Давай построим новый храм,
Найдя в нем черный ход.
И, переплавя в жертву срам,
Вернем ему приплод.
Такое предложение — как пишет Глен Миллер — «приз за догадливость, с обязательным дублем однажды осуществленной попытки, потому что результатом падения оказывалось мгновенное и сладостное покаяние (самоценное не только само по себе, ибо являлось мистическим проколом, выходом за пределы собственного “я”). Эта жесткая связка “грех-покаяние” легко становится инструментом постижения действительности и точным объяснением последующего сообщения: “Я так грешил, что сросся с этим телом”».
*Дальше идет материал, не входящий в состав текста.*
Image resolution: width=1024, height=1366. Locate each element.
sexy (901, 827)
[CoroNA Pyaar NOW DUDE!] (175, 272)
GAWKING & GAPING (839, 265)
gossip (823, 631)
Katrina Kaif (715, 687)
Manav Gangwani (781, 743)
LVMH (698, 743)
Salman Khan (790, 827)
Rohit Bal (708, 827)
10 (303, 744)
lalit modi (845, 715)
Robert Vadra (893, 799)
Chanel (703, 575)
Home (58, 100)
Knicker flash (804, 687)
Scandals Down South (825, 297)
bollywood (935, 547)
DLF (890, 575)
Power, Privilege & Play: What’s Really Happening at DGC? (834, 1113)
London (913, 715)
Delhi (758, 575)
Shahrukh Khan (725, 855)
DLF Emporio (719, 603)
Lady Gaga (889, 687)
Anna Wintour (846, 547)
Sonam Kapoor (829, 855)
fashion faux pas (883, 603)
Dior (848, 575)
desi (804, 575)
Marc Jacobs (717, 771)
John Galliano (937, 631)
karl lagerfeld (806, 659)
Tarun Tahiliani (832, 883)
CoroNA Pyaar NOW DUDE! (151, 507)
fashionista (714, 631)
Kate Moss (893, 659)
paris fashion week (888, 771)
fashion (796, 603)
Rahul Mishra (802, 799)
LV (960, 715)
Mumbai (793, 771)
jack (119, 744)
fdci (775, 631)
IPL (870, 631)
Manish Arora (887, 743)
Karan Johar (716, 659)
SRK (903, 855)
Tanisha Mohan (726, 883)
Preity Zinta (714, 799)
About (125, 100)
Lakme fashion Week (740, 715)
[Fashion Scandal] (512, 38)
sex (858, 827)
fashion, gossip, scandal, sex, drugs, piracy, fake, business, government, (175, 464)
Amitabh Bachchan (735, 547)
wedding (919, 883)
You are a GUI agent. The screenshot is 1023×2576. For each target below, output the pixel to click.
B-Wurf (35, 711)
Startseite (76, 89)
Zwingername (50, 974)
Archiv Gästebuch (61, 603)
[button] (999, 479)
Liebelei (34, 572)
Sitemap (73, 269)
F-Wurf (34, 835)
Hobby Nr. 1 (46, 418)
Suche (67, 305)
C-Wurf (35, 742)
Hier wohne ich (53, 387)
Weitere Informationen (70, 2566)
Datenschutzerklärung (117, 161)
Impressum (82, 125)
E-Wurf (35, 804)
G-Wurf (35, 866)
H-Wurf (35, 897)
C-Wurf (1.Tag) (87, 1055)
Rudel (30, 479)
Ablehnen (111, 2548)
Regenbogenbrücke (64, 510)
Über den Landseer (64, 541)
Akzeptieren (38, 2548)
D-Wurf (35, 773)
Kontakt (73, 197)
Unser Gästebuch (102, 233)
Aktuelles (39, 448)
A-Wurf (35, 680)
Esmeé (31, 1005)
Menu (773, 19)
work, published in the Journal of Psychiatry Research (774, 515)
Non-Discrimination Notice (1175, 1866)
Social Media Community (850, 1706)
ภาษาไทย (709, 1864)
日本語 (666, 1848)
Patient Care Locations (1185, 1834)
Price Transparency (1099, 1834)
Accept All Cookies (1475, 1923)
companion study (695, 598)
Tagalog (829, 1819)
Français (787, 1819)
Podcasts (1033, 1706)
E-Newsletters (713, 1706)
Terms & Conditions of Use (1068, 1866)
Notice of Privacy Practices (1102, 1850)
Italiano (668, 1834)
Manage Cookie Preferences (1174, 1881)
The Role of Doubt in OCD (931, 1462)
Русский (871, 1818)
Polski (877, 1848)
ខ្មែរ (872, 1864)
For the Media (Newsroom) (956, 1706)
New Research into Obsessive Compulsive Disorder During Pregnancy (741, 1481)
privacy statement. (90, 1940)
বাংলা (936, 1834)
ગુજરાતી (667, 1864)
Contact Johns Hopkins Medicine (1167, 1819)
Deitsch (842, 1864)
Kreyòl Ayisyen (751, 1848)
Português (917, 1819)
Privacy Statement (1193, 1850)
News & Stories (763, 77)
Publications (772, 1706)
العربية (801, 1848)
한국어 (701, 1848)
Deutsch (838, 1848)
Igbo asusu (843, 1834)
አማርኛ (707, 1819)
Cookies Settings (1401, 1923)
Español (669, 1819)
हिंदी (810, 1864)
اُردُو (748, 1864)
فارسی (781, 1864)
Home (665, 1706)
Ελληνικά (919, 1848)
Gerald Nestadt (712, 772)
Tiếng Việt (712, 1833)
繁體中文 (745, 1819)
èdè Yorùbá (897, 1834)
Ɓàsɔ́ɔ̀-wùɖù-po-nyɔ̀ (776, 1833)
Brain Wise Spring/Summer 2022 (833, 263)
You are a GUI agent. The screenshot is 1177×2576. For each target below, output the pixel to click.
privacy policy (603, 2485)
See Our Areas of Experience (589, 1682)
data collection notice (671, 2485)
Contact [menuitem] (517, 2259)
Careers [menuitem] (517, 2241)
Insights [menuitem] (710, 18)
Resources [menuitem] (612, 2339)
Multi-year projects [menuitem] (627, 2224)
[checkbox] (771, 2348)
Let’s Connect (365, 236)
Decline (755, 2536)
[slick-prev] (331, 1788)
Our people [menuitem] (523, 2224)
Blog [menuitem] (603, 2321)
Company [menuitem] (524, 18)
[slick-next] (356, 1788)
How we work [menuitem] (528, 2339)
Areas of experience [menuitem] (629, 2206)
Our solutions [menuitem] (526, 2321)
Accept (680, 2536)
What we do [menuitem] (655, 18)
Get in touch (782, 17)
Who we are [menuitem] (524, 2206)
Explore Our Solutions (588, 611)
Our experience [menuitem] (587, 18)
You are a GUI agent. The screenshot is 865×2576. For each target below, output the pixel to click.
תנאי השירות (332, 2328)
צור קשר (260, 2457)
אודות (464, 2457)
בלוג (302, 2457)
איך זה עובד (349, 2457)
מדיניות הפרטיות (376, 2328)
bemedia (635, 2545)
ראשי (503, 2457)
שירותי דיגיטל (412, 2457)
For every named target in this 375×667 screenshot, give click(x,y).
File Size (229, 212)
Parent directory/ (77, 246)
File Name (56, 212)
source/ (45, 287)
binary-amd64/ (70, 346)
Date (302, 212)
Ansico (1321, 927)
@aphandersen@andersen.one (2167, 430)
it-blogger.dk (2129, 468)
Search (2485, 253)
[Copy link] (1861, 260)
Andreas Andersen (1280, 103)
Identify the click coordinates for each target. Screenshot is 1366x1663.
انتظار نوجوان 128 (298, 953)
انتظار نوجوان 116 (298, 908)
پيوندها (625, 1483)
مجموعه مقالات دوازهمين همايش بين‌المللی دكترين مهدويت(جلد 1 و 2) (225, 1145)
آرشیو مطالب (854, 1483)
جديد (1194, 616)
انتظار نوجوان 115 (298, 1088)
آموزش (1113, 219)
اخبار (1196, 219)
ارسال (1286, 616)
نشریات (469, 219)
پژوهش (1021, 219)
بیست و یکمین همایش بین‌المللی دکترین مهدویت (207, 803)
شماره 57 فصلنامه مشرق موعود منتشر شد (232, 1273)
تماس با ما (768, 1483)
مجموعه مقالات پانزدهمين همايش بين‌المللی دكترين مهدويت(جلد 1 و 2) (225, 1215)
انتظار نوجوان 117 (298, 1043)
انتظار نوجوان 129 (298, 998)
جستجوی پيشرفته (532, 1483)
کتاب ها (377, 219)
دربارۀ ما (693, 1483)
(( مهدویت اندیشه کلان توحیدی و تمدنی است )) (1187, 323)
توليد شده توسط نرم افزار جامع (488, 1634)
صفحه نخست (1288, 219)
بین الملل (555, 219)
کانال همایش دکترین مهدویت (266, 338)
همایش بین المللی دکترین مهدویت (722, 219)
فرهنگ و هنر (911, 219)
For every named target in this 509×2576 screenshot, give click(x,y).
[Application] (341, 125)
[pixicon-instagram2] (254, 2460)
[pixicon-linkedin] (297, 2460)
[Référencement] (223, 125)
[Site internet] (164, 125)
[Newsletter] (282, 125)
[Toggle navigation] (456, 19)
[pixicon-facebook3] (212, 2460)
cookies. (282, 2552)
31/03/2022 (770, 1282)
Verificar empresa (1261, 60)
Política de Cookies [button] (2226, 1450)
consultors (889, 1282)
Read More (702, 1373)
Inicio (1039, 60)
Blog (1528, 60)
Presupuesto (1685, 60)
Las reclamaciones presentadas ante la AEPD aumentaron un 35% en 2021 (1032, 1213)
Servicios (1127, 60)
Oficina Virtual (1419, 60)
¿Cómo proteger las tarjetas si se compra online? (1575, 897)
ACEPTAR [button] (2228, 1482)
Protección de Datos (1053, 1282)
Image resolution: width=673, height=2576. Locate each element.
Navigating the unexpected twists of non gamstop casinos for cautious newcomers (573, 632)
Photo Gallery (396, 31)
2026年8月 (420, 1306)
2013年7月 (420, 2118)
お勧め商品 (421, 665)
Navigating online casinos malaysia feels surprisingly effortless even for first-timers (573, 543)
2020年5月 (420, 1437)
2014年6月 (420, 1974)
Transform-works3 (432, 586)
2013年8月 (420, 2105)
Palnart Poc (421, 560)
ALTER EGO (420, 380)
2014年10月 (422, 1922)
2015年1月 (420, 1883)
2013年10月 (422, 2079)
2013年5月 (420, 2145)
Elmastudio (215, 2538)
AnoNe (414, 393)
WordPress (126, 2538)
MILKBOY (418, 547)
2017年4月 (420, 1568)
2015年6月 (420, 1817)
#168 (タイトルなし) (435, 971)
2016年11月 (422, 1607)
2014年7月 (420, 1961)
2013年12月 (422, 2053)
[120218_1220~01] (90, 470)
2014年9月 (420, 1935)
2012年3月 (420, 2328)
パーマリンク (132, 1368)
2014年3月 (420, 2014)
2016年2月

Каждый поэт по-своему ощущает первый толчок к стихоплетству, но, кажется, в нашем случае, помимо банальной жажды самовыражения, здесь еще присутствует попытка, даже потребность претворить греховную щекотку души в струящийся свет посредством отчуждения греха стихом. Еще раньше, в период яростной мастурбации в одиночестве, Алекс Мальвино понимает, что
Плод покаяния — покой
Средь бела дня и смеха,
Как плод пугливый под рукой —
Меж дном и небом веха.
Уже в ранних стихотворных опытах, отмеченных влиянием знаменитой группы «Бэри», он пытается писать стихи «без тени смысла в чертеже и слове», то есть «строит стихотворную ловушку для мистической птички» (Г.Миллер-младший). На первых порах он с братом Долгопятом (его первым поэтическим другом) входил в группу «хэвиэктов» — по сути дела, единственное, после группы «Бэри», реальное объединение поэтов (хотя туда входили не только поэты) с какой-то общей программой; наследие этой литературной группировки требует отдельного исследования — укажем, что она просуществовала около пяти лет, вплоть до конца шестидесятых годов.